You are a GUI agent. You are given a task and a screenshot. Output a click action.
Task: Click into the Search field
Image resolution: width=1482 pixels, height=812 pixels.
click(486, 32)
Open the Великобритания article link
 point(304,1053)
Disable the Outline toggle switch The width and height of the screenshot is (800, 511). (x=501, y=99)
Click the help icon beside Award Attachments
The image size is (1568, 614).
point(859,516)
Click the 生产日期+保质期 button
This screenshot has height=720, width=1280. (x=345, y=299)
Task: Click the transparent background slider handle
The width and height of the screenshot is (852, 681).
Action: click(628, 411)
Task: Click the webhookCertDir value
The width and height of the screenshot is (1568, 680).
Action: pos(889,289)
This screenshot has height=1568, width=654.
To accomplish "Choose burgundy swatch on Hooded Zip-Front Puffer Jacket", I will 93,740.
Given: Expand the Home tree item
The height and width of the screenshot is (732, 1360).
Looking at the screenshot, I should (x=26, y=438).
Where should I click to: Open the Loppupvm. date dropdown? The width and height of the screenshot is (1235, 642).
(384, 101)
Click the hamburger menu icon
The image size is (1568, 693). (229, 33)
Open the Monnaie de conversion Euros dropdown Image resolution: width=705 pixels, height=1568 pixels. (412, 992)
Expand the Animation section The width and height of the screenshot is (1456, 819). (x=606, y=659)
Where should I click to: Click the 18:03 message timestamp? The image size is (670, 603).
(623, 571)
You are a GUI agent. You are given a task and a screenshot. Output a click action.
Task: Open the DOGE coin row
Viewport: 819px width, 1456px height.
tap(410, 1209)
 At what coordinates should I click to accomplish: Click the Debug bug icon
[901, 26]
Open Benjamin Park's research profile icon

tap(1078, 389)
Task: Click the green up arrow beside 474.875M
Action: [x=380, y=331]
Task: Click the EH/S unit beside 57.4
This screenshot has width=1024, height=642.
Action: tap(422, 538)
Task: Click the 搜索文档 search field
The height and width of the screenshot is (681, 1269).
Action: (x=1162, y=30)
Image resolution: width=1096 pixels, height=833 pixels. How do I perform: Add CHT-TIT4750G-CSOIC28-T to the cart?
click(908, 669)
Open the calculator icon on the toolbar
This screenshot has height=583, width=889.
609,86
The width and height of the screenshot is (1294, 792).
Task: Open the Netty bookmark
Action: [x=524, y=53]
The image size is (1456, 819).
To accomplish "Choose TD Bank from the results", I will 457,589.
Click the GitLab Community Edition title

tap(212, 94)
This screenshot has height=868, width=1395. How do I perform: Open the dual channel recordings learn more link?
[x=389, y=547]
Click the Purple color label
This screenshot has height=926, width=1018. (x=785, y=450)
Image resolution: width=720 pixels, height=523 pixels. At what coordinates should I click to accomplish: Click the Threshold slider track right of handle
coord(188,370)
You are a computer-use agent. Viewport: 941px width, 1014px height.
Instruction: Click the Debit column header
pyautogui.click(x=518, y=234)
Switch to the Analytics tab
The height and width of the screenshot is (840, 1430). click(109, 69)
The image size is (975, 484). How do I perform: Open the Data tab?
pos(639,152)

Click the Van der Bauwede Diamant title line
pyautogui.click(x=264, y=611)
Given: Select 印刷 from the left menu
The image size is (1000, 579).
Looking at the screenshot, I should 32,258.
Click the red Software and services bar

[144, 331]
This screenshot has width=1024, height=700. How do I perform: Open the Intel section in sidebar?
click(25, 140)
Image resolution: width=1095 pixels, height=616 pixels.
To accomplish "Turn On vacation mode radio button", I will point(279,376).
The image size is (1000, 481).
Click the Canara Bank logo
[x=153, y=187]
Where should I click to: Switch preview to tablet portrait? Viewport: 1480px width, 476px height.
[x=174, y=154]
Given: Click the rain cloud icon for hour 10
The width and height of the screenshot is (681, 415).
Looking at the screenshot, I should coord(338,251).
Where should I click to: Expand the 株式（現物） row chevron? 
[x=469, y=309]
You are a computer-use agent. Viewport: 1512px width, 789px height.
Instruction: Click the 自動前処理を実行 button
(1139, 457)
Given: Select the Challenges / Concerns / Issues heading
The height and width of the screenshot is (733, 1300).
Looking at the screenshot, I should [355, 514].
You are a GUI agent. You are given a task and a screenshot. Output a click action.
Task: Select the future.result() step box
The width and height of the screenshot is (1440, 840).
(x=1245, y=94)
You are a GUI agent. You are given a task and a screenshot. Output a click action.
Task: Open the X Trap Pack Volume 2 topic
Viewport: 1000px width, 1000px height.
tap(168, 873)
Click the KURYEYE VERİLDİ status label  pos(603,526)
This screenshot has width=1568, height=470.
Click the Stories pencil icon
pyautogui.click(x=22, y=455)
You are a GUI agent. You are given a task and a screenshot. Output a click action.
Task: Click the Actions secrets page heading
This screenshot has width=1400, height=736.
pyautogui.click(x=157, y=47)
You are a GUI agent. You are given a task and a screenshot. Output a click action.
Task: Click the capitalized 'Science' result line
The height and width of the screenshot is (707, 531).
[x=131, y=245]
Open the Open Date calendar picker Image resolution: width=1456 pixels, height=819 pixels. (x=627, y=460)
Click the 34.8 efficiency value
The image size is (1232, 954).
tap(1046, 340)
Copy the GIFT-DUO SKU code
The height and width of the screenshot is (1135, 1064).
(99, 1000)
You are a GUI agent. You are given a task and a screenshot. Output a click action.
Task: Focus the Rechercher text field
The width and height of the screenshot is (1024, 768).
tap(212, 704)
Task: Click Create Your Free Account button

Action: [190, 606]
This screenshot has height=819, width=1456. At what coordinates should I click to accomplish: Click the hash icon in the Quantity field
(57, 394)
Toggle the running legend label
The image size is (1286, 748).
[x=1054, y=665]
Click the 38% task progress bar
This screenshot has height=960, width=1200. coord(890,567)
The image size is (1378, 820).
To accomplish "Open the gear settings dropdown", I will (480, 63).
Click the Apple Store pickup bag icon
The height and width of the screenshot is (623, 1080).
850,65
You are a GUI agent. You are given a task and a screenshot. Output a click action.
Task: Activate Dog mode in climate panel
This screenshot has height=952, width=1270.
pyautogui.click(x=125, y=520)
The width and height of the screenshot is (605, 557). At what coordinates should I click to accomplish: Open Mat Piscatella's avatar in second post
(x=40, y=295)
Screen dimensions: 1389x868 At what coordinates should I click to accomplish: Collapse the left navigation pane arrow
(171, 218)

------------------------------

Stated goal | Gather every line of the records that contains the string "title". Case counts.

Response to the exercise |
Click the GitLab Community Edition title
Click the Van der Bauwede Diamant title line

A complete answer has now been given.